Some time ago I wrote about a concept referred to as a “universal basic income”. A universal basic income (or UBI for short) is a payment made to adult individuals that allows people to meet their basic needs. It would be a payment made without the requirement for work or any other income tests. In short, the money would be paid to you unconditionally, whether you work for it or not and whether you need it or not.
The idea of a UBI is not new, but in recent decades it has been pushed to the fringes of policy debate. Since it fell off the agenda in the late 1970’s, UBI and similar schemes have been the domain of a small network of social and environmental activists. However, in the last few years, things have changed dramatically. Debates over basic income proposals have moved from the fringe to the mainstream, particularly in a financially COVID-damaged world.
Though proponents of the scheme believe it would aid those people who fall into the long-term unemployed category (and those deemed unemployable), others warn of its high cost, negative impact on work incentives and that fact it wastes financial resources on the rich who, aside from not needing it, have less of a propensity to spend it.

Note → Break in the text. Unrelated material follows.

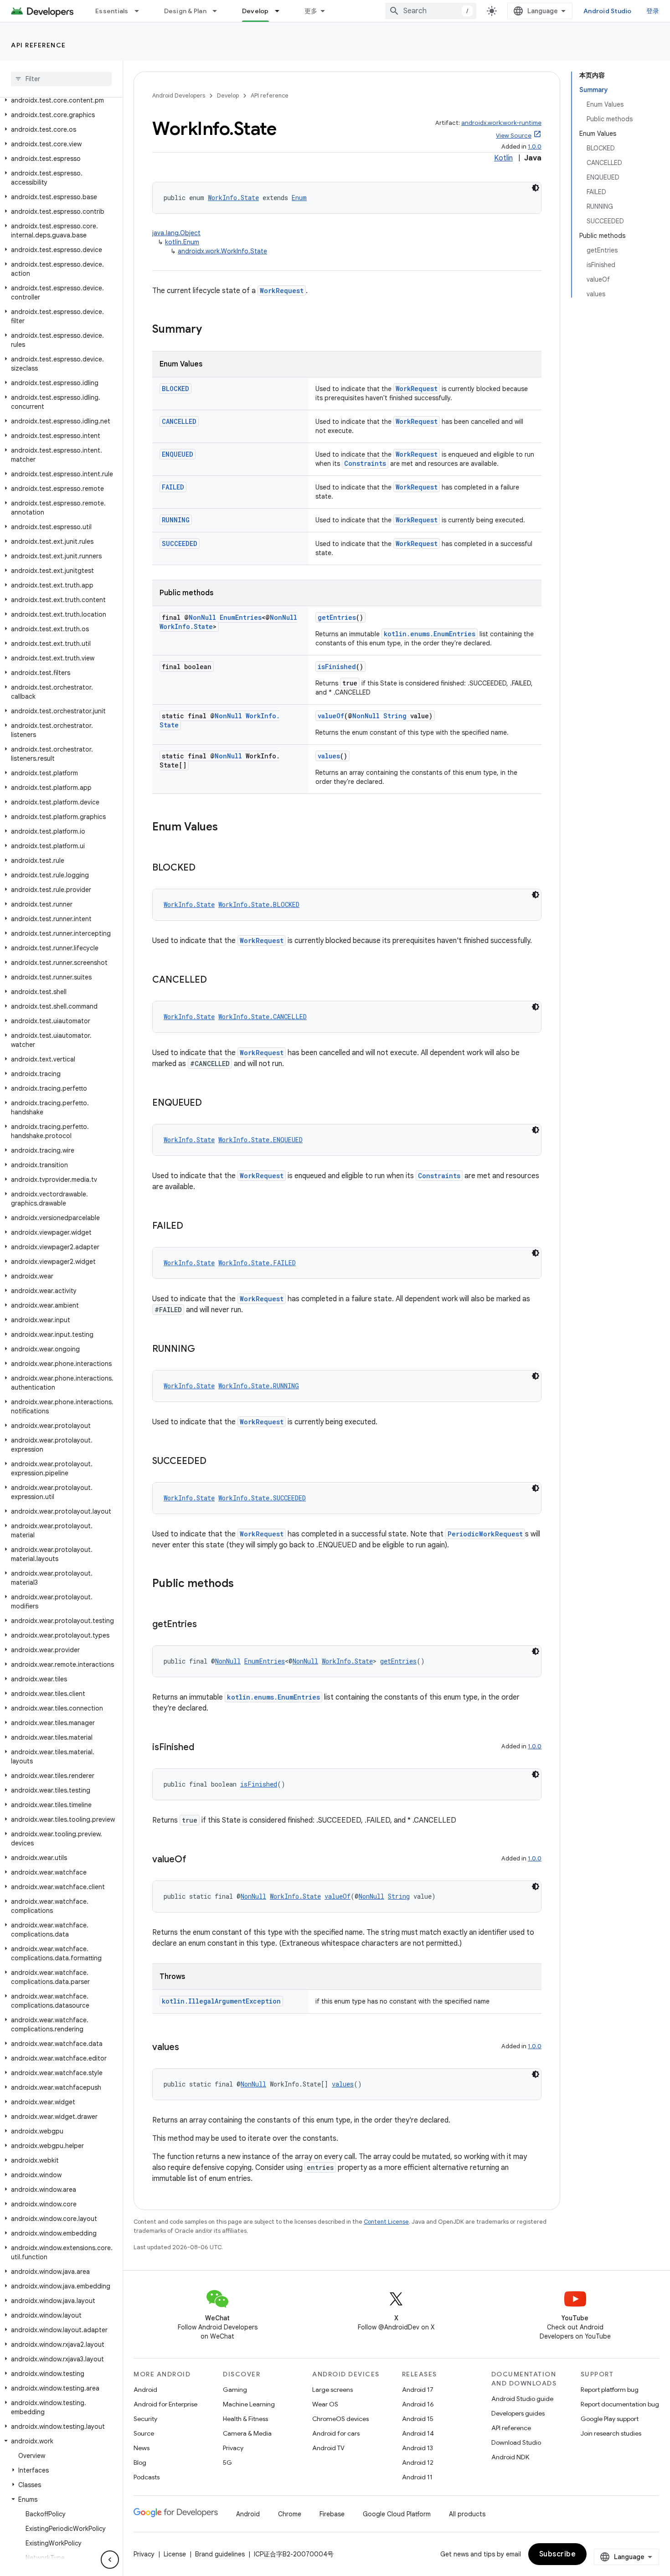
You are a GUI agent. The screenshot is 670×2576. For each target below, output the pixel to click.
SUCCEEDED (179, 543)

It is an undeniable truth that COVID-19 has ravaged the domestic employment market. While accurate predictions are difficult to make, the Grattan Institute estimates that 14 to 26% of Australian workers could lose their jobs as a result of the pandemic, with unemployment rates remaining high for years to come. While the Morrison Government has done its best to shield impoverished workers from the financial fallout, the reality is that our welfare system was never designed for such an event.
Professor James Ferguson argues that we must move away from the idea of human survival being dependent on waged labour and towards the idea of a “rightful share” – with citizens each having a right to an income based on a share of ownership in national wealth. Australia’s United Workers Union has recently advocated for a UBI of $740.00 per week (equivalent to the minimum wage), with the scheme thereby allowing the replacement of some welfare programs. The cost though, is enormous. Taking into account that 7.65 million Australians would be eligible (ie those aged between 18 and 65), the cost over just six months would be $55 billion. However, that figure may be offset by the fact the UBI is taxable and certain welfare schemes would be suspended. Still, the figure would represent a significant portion of the country’s Gross Domestic Product and may then affect other social spending on health and education.
The question that concerns us is: is it Biblical? My view is no, for a number of reasons.
1. Firstly, we were designed to work. God designed work in order to supply our physical needs.
2. Discontentment would be rife. One of the main signs of discontentment is that you are unable to experience peace living on what God has provided. You then buy into the philosophy that you always need more. Ecclesiastes 5:10 says, Whoever loves money never has enough; whoever loves wealth is never satisfied with their income.
3. Mismanagement. Often the problem with poverty is not lack of income, but mismanagement of income, both at a personal and Government level.
In short, I believe we should reject UBI and promote the solutions that God says will help us: work diligently, steward wisely and provide charitable help to those unable to work.